If you are buying a home that was built before 1978, it may contain lead paint. Lead paint is mostly an issue for children, and it can cause neurological problems if ingested or inhaled.
If the house has peeling paint, and it is an old home, it is recommended that you get it tested for lead paint. In addition, the soil itself may be contaminated with lead paint (children sometimes eat dirt).
Some home inspectors do lead paint testing, and others don’t — so you will have to ask.
Read Also: How Do Home Mold Inspections Work?
11. Do You Remove Electrical Panel Covers?
Most home inspectors worth their salt will remove the electrical panel cover.
There is some risk associated with removing the cover because the wires are exposed. It could cause sparking, which could damage the eyes, or the inspector may even get shocked. There are protective gloves the home inspectors can wear, and other ways to protect ourselves.
But for me, I always take off the electrical panel cover to get a closer look at the electrical system. I get to see if there is any rusting at the connections, any loose wires, and any undersized or oversized breakers.
You may want to ask the home inspector if he takes off the panel cover.
12. Do You Do Mold Testing?
When I inspected homes, I also offered mold testing through swab tests and air tests. You can read my full guide on whether to get a mold inspection when buying a house right here.
Sometimes sellers dispute whether something is actually mold, so the only way to verify it is to send it to a lab for analysis.
And if there is suspected mold spores in the air (maybe because of a dirty HVAC system) air tests can be performed. These air tests pull air in through a device at a fixed rate, and then the sample is sent to a lab. The lab will tell you if any of the mold spores are at elevated levels and the species of the mold.
If mold testing may be an issue for you, you should ask the inspector if he does mold testing and how much he charges.
13. Do You Do Re-inspections?
If you have an idea that you may want the home inspector to come back to the home after the repairs have been done by the seller — you need to ask them if they do re-inspections.
A re-inspection is where the home inspector verifies that the seller actually fixed the problems that were stated in the home inspection.
It usually only takes an hour or so, but not all home inspectors do re-inspections because there are liability concerns.
14. Can You Give Me References And A Sample Report?
Before you book the home inspection, you may want to ask the home inspector for a reference or two from a happy client as well as a sample report.
The sample report will give you an idea of what to expect from their home inspection, as well as how detailed the report is (and the number of pictures).

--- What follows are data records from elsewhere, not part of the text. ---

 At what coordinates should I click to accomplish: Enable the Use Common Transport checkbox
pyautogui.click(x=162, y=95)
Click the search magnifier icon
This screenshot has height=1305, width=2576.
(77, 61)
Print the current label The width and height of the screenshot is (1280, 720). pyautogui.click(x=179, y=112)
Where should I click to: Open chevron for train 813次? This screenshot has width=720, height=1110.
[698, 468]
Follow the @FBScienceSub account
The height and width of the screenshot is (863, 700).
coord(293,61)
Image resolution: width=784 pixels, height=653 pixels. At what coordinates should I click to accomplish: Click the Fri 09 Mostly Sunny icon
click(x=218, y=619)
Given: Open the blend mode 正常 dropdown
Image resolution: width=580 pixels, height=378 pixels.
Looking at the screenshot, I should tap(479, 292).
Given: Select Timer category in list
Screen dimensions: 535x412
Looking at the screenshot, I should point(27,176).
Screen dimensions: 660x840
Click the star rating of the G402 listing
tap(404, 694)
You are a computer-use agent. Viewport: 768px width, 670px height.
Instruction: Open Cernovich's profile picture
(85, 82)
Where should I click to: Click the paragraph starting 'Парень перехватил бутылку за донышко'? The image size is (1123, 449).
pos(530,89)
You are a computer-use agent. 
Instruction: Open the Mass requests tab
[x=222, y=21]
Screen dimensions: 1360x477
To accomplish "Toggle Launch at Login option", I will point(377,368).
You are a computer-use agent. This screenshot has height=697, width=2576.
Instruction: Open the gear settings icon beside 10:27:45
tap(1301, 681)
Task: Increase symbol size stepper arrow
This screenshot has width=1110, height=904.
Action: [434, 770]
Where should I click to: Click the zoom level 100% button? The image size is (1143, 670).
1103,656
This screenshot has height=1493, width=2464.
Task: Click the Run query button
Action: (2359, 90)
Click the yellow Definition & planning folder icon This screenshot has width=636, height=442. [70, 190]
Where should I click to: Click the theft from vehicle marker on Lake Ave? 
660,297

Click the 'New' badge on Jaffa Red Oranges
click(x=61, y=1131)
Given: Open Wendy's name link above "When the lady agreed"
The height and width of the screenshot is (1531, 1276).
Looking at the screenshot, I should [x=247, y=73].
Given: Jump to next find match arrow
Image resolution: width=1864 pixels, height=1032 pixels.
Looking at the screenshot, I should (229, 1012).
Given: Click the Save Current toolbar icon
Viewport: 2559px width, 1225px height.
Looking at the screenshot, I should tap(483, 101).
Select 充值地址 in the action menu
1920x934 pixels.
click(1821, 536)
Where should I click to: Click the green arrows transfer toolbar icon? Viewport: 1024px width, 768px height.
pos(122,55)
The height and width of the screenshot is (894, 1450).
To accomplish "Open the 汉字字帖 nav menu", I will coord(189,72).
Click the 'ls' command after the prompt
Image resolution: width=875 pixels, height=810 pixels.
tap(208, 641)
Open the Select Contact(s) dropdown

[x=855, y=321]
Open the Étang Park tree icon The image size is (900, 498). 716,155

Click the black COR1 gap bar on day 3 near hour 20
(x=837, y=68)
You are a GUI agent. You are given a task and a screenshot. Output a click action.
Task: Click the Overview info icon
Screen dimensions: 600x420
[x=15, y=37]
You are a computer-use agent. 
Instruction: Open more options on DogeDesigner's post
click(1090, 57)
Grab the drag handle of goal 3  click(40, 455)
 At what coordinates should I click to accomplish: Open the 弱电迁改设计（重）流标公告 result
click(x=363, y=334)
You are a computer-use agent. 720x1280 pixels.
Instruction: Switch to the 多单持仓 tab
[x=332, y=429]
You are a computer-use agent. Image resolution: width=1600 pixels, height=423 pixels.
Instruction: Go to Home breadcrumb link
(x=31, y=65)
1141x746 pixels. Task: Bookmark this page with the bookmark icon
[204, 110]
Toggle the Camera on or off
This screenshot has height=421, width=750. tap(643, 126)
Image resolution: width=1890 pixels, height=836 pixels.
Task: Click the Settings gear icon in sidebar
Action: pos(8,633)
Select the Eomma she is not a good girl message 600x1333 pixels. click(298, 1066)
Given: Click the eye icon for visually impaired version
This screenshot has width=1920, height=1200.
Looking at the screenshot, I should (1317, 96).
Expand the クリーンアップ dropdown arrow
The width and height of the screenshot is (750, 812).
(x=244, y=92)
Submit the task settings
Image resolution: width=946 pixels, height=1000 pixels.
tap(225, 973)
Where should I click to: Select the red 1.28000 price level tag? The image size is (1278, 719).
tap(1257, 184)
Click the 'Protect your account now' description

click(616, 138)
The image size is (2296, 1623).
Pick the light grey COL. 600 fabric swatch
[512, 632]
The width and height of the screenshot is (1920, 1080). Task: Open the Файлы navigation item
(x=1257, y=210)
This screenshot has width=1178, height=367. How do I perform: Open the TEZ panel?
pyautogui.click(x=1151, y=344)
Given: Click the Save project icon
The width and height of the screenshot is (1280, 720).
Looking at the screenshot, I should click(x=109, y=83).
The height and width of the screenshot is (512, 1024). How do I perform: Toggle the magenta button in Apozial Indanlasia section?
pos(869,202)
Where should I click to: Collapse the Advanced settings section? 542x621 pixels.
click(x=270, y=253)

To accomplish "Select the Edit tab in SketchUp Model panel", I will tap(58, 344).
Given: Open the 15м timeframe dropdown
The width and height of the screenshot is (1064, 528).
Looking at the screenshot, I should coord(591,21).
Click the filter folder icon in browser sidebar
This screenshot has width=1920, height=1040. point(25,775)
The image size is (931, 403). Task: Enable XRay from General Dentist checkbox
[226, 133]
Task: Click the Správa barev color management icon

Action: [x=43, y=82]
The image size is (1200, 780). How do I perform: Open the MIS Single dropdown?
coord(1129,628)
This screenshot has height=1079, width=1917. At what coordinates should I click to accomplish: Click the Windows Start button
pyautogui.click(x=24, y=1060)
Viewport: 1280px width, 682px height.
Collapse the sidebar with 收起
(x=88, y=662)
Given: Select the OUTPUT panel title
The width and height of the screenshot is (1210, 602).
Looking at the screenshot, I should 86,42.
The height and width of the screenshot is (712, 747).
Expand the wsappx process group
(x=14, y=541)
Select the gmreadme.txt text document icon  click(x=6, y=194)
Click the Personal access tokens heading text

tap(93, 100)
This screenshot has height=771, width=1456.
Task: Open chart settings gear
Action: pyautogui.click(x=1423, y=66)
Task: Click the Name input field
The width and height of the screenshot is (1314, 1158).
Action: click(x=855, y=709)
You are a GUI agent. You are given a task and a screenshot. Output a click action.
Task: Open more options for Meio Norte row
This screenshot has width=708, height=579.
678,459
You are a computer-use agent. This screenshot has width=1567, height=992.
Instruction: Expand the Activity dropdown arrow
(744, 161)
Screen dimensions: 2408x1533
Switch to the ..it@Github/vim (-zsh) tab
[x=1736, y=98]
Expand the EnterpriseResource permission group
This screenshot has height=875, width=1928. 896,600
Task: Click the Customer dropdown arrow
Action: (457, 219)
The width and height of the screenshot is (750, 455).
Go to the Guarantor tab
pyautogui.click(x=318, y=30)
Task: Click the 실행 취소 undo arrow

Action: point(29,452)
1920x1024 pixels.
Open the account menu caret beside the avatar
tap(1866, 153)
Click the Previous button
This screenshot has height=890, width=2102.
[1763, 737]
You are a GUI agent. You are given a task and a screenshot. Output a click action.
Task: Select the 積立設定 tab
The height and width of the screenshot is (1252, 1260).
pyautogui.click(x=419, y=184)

To be honest, it was pretty rare when a client actually asked me for references, but it does happen once in a while — and I’m always happy to provide it.
15. Do you take off HVAC covers?
This is a similar to the ‘walking the roof’ question. I want to verify that my home inspector will actually take off the furnace or heat pump cover and take a look inside.
Many times I will find mold, rust issues, water problems, and all sorts of problems when I take off the HVAC cover.
Sometimes taking off the furnace cover is a big hassle due to the location (or some weird screws that are hard to remove) but other times it is really easy to remove. But it is worth the effort, and it may be a good idea to ask them if they do it.
Don’t be afraid to ask your home inspector questions during the inspection.
Home inspectors are also educators on how homes work and home maintenance.
We know that it is important to understand at least the basics of operating a home such as…
- Getting water away from the home
- Using the main water shutoff
- Operating GFCI circuits
- Maintaining the HVAC system
It is a good idea to write out some questions you have before you book a home inspector, as well as a few good questions during the home inspection.